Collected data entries

○ ○ ○ ○

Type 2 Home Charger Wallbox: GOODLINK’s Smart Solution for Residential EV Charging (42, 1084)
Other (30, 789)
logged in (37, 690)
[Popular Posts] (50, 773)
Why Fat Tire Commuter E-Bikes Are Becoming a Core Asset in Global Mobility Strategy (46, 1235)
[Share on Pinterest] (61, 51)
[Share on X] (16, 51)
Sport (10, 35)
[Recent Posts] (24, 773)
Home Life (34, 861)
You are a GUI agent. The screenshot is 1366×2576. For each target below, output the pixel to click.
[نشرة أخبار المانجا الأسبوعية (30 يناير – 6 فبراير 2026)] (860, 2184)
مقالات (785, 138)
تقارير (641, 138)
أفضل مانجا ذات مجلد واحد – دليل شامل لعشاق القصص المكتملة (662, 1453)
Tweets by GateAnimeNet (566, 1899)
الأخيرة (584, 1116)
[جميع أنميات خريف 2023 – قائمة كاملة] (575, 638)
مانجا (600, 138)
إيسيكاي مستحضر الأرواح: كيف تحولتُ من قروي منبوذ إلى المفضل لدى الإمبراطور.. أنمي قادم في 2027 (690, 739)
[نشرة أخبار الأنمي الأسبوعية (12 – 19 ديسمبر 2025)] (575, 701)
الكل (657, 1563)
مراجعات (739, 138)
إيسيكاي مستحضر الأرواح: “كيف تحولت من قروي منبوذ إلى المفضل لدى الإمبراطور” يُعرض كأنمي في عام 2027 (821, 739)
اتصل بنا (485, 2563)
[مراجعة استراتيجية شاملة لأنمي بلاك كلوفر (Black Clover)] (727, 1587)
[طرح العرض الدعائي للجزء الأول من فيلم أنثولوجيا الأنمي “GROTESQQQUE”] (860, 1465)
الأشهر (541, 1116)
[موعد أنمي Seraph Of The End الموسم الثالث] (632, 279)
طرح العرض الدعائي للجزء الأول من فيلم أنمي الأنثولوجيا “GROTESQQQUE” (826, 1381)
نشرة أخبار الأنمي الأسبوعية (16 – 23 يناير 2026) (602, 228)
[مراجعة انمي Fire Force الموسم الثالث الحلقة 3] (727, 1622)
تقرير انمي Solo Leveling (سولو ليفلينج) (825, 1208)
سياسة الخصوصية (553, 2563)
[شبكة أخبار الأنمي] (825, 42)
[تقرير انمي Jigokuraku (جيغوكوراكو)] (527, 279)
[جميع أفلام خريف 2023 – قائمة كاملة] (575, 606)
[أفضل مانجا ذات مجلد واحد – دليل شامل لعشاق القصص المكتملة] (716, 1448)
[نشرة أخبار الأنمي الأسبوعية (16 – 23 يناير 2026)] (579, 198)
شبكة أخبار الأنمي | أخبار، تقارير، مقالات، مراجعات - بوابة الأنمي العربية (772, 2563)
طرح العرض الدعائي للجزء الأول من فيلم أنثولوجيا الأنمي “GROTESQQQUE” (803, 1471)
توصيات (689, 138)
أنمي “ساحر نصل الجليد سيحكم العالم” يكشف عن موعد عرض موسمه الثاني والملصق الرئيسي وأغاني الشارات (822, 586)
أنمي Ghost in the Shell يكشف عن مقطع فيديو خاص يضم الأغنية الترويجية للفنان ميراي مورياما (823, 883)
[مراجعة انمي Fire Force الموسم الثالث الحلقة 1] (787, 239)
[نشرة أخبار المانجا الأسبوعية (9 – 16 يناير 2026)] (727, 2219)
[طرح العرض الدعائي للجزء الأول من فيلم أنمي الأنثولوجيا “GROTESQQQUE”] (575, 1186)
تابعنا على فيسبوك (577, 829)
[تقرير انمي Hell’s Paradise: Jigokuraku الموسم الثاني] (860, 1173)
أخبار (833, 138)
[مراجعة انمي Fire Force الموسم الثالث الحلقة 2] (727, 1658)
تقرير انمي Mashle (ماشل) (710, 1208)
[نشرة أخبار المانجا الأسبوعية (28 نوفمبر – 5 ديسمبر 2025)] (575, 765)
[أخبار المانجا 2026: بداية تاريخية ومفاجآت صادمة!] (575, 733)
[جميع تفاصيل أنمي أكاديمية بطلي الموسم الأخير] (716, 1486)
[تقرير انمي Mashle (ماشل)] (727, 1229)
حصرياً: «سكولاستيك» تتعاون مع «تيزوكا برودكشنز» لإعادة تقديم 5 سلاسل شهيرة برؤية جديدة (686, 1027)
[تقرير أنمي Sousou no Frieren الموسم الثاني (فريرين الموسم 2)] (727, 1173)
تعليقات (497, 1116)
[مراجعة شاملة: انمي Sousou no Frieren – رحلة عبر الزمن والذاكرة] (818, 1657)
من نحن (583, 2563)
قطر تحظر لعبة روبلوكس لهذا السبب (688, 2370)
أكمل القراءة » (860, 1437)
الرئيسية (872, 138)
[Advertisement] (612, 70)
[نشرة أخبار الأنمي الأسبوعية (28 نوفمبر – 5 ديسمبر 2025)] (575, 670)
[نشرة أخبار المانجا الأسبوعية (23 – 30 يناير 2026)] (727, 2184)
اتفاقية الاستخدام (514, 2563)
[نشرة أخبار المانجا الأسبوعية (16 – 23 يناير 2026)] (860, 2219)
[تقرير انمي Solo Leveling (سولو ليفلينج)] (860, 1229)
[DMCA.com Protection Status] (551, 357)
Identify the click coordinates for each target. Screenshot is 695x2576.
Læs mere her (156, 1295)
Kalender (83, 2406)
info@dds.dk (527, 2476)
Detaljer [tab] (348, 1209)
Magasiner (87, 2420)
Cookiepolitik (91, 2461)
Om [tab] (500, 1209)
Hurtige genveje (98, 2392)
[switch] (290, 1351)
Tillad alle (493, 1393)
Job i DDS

○ ○ ○ ○

## Required work:
Return, word for word, the lines of the data above from the line with "[تقرير انمي Jigokuraku" through the line with "[طرح العرض الدعائي للجزء الأول من فيلم أنمي", inclusive.

## Task solution:
[تقرير انمي Jigokuraku (جيغوكوراكو)] (527, 279)
[جميع أفلام خريف 2023 – قائمة كاملة] (575, 606)
[أفضل مانجا ذات مجلد واحد – دليل شامل لعشاق القصص المكتملة] (716, 1448)
[نشرة أخبار الأنمي الأسبوعية (16 – 23 يناير 2026)] (579, 198)
شبكة أخبار الأنمي | أخبار، تقارير، مقالات، مراجعات - بوابة الأنمي العربية (772, 2563)
طرح العرض الدعائي للجزء الأول من فيلم أنثولوجيا الأنمي “GROTESQQQUE” (803, 1471)
توصيات (689, 138)
أنمي “ساحر نصل الجليد سيحكم العالم” يكشف عن موعد عرض موسمه الثاني والملصق الرئيسي وأغاني الشارات (822, 586)
أنمي Ghost in the Shell يكشف عن مقطع فيديو خاص يضم الأغنية الترويجية للفنان ميراي مورياما (823, 883)
[مراجعة انمي Fire Force الموسم الثالث الحلقة 1] (787, 239)
[نشرة أخبار المانجا الأسبوعية (9 – 16 يناير 2026)] (727, 2219)
[طرح العرض الدعائي للجزء الأول من فيلم أنمي الأنثولوجيا “GROTESQQQUE”] (575, 1186)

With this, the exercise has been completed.